» Exercise: Instruction for the data below: set down exactly the lines from the line with "Viewport: 800px width, 1160px height." to the line with "Uncheck Предсказывать сетевые", inclusive, and no others.

» Exercise material:

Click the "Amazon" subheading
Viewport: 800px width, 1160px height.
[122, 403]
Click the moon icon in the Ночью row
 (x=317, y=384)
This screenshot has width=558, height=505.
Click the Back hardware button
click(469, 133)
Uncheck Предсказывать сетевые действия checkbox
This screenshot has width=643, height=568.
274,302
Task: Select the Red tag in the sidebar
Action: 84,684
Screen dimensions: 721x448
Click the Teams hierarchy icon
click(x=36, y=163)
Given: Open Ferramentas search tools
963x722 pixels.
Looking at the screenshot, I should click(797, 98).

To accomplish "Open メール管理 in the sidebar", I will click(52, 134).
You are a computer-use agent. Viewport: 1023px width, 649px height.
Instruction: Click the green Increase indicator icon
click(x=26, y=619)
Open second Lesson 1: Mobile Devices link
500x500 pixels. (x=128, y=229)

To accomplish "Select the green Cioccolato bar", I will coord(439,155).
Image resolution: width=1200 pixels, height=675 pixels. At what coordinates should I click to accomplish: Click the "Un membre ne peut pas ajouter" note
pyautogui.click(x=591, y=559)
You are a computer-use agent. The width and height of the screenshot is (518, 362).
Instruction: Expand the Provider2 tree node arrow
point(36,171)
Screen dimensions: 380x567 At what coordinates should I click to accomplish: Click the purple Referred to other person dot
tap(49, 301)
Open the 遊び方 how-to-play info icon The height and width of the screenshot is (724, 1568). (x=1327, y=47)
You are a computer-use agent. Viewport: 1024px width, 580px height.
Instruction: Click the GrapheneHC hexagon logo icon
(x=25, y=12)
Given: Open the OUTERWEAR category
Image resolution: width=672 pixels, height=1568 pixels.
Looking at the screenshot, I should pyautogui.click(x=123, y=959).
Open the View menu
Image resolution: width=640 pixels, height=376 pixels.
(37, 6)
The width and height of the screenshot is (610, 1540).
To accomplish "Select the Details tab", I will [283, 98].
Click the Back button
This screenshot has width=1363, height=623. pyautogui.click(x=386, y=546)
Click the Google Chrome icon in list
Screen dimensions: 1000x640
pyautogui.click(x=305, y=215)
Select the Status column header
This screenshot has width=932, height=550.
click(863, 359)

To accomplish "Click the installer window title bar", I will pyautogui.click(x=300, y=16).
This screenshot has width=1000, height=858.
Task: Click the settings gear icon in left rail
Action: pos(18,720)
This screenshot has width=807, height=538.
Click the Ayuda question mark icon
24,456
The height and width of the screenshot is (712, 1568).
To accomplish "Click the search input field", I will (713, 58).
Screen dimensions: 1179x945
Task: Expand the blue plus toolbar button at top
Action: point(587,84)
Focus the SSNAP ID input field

» Task result:
Viewport: 800px width, 1160px height.
[122, 403]
Click the moon icon in the Ночью row
 (x=317, y=384)
This screenshot has width=558, height=505.
Click the Back hardware button
click(469, 133)
Uncheck Предсказывать сетевые действия checkbox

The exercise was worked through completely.